Ces lettres n’étaient pas controuvées. Elles avaient été réellement écrites par Mme de Fouquerolles au beau et élégant marquis de Maulevrier[1], qui avait eu la sottise de les perdre dans le salon de Mme de Montbazon. Maulevrier, tremblant d’être reconnu et d’avoir compromis Mme de Fouquerolles, courut chez un des chefs du parti des importans, La Rochefoucauld, qui était son ami, lui confia son secret, et le supplia de s’entremettre pour assoupir cette affaire. La Rochefoucauld fit comprendre à Mme de Montbazon qu’il était de son intérêt de faire ici la généreuse, car on reconnaîtrait bien aisément l’erreur ou la fraude, dès qu’on en viendrait à confronter l’écriture de ces lettres avec celle de Mme de Longueville; qu’il lui fallait donc prévenir un éclat qui retomberait sur elle. Mme de Montbazon remit les lettres originales à La Rochefoucauld, qui les fit voir à M. le Prince et à Mme la Princesse, à Mme de Rambouillet et à Mme de Sablé, particulières amies de Mme de Longueville, et, la vérité bien établie, les brûla en présence de la reine, délivrant Maulevrier et Mme de Fouquerolles de l’inquiétude mortelle où ils avaient été pendant quelque temps[2].

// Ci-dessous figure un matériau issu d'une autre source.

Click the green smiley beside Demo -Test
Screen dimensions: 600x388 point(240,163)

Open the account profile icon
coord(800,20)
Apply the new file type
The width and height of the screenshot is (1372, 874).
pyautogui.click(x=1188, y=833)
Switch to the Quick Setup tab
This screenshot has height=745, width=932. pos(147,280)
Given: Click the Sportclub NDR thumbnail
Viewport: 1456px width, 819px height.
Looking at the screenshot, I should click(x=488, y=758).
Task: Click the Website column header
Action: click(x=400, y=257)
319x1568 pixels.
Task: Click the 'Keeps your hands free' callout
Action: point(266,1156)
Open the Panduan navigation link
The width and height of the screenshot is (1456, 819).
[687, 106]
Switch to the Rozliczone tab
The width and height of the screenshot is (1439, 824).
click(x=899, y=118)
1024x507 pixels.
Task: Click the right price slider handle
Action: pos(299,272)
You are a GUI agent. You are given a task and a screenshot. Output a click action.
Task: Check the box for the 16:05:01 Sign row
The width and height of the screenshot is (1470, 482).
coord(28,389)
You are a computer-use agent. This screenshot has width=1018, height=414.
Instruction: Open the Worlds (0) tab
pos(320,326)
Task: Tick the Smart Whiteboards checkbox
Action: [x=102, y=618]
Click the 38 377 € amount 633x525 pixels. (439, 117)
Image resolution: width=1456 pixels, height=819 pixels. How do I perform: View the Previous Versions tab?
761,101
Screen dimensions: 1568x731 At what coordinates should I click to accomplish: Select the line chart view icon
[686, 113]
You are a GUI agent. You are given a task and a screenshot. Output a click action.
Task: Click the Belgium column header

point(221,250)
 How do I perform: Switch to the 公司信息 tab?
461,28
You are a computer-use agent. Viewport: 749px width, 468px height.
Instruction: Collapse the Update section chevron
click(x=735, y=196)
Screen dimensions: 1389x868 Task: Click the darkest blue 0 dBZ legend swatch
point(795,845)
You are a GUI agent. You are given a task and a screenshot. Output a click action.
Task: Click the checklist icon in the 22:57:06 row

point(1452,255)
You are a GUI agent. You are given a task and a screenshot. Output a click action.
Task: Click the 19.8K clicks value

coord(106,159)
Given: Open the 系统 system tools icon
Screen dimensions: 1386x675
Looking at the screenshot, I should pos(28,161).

Peut-être eût-il été sage de s’en tenir là. C’était l’avis un peu intéressé du faible et prudent M. de Longueville, qui voulait ménager Mme de Montbazon, et ne croyait pas que l’honneur de sa femme eût beaucoup à gagner à un plus grand éclat. Mme de Longueville n’était pas non plus fort animée; mais Mme la Princesse, avec son humeur altière et dans le premier enivrement des succès de son fils, exigea une réparation égale à l’offense, et déclara hautement que, si la reine et le gouvernement ne prenaient pas en main l’honneur de sa maison, elle et tous les siens se retireraient de la cour : elle s’indignait à la seule idée qu’on pût mettre un moment sa fille en balance avec la petite-fille d’un cuisinier, disait-elle, voulant parler de La Varenne, père de la comtesse de Vertus, et qui avait été maître d’hôtel d’Henri IV. En vain tout le parti des importans, Beaufort et Guise à leur tête, tint des assemblées, s’agita et menaça; en vain Mme de Chevreuse, qui n’avait pas encore perdu tout crédit auprès de la reine, soutint vivement sa belle-mère : Mazarin était trop habile pour se mettre sur les bras deux ennemis à la fois, et pour se brouiller avec les Condé sans aucun espoir d’acquérir ou de désarmer les Lorrains et les Vendôme. Il tourna aisément la reine du côté de Mme la Princesse. Mme de Longueville

  1. Voyez Mademoiselle, Mme de Motteville et La Rochefoucauld.
  2. Mémoires de La Rochefoucauld, collection Petitot, t. LI, p. 387.